- Country: Japan;
- Location: Rokkasho Aomori Prefecture Japan
- Coordinates: 40°55′40″N 141°21′44″E﻿ / ﻿40.9277°N 141.3623°E
- Status: Operational
- Construction began: August 2013
- Commission date: 1 October 2015
- Owner: Eurus Energy
- Operator: Eurus Technical Service Corporation

Solar farm
- Type: Standard PV;
- Collectors: 510,000
- Site area: 253 hectares

Power generation
- Nameplate capacity: 148 MW

= Eurus Rokkasho Solar Park =

Power plant in Aomori Prefecture, Japan

Eurus Rokkasho Solar Park (ユーラス六ヶ所ソーラーパーク) is a solar power generating station in the Mutsu-Ogawara Industrial Park, Rokkasho, Aomori Prefecture, Japan. Comprising two solar fields about five kilometres apart from one another, the facility has a nameplate capacity of 148 MW, and a "grid capacity" of 115 MW. It was previously the largest operational solar plant in Japan, but has since been surpassed in size.

==History==
Construction began in August 2013. The power plant was engineered and constructed by Shimizu Corporation. It was commissioned on 1 October 2015.

==Facilities==
The station occupies 253 hectares of land on two different sites about five kilometres apart. The inland "Chitosedairakita Area" generates about 55MW. The "Takahoko Area", near the ocean, generates about 60MW. This amounts to a total of 115 MW contributed to the power grid. The power plant's solar panels have a nameplate capacity of 148 MW.

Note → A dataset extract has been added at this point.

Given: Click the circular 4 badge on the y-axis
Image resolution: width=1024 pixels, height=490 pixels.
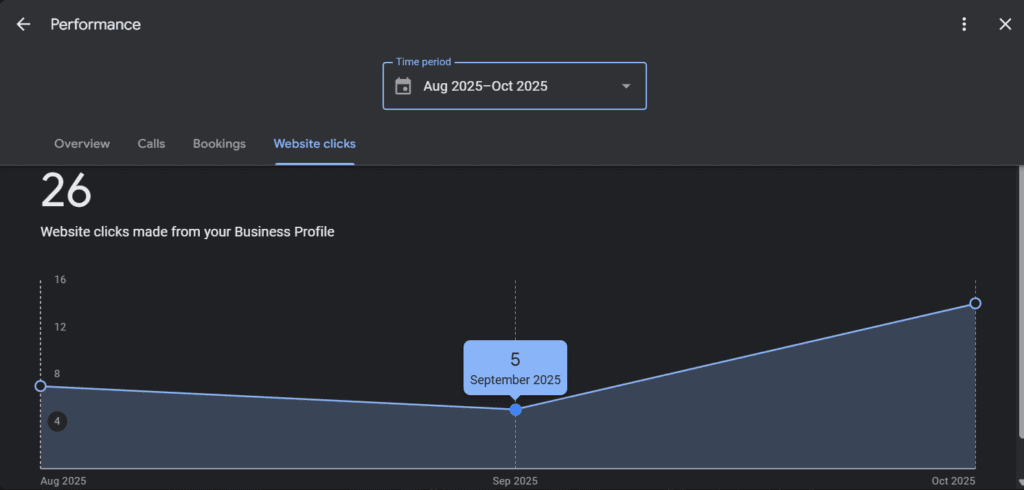Looking at the screenshot, I should tap(58, 422).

Altogether, the plant comprises approximately 510,000 solar panels. Electricity generated from both sites is carried to the Rokkasho transformer station of Tohoku Electric Power. The plant uses single-crystal silicon photovoltaic cells made by Mitsubishi Electric and SunPower.

There is also a visitor's centre.

==Ownership and operations==
The plant is owned by Eurus Rokkasho Solar Park Corporation, a subsidiary of the commercial energy producer Eurus Energy. It is maintained and operated by Eurus Technical Service Corporation.